The field keeps moving. Synthesis methods now look to continuous flow, not just batch, and we track these changes both in-house and by collaborating with customers. Flexible reactors and real-time analytics matter more than raw horsepower. Our investment plan ties capital equipment turnover to demonstrated process benefits, with operators calling the shots on what really improves yield and reduces incidents.
Upcoming regulatory changes loom large: expect tighter scrutiny on halogenated intermediates, especially for export. We joined industry organizations to stay ahead of curveballs, so our clients avoid nasty surprises at port or with customs.
Our commitment stretches beyond compliance paperwork. We view every safety upgrade, process optimization, and recycling loop as necessary investment. Knowledge runs both ways. What we learn on our line feeds directly into client R&D, and their feedback shapes our daily work.

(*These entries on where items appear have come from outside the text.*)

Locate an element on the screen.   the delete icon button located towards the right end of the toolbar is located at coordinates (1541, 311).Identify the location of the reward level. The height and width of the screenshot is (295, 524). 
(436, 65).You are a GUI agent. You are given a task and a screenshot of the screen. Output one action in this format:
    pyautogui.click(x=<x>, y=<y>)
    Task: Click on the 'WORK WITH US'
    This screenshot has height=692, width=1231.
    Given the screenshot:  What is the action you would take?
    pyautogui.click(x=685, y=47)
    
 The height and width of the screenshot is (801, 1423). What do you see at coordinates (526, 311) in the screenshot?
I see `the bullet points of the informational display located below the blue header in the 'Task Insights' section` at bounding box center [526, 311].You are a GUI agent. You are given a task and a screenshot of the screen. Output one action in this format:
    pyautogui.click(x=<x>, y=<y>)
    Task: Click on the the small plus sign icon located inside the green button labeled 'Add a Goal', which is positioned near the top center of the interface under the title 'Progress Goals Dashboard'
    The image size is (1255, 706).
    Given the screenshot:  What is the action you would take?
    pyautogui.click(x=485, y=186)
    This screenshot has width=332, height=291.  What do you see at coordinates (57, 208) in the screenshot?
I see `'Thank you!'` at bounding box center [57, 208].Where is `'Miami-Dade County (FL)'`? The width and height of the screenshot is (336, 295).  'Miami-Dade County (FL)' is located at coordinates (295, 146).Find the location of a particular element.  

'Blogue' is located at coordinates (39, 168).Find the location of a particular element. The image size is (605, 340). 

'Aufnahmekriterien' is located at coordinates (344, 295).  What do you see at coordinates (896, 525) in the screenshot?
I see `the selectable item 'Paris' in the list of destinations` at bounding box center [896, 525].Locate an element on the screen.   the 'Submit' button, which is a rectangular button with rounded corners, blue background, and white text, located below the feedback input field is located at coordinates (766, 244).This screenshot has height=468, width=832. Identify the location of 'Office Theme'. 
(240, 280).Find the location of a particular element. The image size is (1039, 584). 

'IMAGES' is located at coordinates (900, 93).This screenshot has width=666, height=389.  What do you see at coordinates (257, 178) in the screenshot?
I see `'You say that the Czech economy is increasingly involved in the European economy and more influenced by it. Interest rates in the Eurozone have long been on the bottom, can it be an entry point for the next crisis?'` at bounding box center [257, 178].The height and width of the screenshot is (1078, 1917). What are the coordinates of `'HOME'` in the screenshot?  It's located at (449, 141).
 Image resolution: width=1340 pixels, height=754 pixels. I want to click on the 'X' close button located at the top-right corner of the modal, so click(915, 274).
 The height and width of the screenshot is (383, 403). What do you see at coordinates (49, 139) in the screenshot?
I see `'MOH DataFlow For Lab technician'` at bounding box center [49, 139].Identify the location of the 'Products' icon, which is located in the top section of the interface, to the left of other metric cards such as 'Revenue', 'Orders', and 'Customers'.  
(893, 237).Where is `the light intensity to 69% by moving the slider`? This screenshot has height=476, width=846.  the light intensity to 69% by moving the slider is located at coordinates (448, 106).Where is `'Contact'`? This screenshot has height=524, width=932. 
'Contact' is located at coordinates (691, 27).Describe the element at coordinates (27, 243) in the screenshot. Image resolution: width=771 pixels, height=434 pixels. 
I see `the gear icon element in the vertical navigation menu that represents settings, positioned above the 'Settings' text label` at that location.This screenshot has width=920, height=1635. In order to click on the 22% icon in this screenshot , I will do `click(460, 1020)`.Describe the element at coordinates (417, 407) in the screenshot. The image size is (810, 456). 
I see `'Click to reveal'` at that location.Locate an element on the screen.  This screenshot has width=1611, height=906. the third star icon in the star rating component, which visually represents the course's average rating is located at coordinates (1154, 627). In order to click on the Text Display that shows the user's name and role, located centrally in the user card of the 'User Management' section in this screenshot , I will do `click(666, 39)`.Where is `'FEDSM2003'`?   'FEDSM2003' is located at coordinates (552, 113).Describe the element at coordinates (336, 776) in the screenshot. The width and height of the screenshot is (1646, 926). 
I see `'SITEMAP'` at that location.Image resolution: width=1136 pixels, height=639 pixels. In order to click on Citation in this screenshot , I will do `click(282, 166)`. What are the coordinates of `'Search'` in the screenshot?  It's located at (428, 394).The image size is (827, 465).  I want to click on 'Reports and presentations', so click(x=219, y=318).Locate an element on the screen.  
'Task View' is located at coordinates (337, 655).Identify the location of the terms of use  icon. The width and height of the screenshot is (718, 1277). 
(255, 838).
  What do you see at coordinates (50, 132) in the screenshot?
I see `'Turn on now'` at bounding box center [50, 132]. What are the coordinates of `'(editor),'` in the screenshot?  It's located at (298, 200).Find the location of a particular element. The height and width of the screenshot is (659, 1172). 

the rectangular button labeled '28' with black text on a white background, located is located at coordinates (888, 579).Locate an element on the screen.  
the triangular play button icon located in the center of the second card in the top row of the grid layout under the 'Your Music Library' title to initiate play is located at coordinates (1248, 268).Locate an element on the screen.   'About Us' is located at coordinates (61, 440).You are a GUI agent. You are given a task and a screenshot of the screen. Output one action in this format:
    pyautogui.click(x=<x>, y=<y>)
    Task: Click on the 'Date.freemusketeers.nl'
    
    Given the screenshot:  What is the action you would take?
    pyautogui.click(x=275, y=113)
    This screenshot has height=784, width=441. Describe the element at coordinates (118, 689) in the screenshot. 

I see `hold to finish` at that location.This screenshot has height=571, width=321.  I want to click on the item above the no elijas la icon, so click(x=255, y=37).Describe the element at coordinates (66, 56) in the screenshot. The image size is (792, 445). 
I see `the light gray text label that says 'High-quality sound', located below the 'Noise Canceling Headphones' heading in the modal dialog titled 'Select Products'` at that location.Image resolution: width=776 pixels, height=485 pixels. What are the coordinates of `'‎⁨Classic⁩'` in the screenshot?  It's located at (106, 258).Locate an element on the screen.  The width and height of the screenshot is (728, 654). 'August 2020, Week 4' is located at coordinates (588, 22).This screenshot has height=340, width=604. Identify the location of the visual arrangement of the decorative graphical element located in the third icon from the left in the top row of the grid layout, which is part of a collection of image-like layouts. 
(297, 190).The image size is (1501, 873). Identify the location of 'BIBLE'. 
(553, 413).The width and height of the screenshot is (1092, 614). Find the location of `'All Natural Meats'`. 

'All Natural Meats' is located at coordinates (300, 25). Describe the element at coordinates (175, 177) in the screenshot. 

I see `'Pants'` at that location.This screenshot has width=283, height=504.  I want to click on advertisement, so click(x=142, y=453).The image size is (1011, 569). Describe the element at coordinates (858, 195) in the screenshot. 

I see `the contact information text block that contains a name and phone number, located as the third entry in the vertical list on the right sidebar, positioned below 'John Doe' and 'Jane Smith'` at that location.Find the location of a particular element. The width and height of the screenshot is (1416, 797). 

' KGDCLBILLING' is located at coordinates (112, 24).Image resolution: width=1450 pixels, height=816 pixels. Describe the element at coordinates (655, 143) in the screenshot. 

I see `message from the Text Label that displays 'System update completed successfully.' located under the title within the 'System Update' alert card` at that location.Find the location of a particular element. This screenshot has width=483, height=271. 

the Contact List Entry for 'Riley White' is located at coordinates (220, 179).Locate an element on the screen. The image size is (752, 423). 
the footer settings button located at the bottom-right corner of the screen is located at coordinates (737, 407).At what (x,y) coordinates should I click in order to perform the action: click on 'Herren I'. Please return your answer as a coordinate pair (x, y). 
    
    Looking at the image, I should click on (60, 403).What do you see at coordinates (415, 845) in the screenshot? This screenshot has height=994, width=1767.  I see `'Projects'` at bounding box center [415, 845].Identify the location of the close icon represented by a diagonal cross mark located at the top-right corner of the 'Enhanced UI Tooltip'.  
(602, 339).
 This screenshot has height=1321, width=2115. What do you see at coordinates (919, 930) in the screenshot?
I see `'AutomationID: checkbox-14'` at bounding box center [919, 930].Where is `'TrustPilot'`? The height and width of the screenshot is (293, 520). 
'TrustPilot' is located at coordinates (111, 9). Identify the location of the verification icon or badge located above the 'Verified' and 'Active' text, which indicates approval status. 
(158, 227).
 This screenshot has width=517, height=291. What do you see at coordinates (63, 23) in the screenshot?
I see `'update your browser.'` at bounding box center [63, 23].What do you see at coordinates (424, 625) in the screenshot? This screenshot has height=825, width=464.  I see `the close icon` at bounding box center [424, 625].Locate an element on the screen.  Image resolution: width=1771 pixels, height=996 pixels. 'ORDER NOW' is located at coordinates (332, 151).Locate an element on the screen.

That attitude turned single-lot sales into long-term partnerships.
3-Bromo-5-(trifluoromethyl)pyridine carries a reputation with those who know its value. Ours is more than synthesis and supply: it’s a sustained commitment to craft, practical reliability, and shared progress. Anyone can offer a spec sheet; few stick with you through a difficult synthesis campaign. Day by day, molecule by molecule, we keep pushing for cleaner, safer, and smarter solutions—built on firsthand knowledge and a respect for those doing the real work of discovery and production.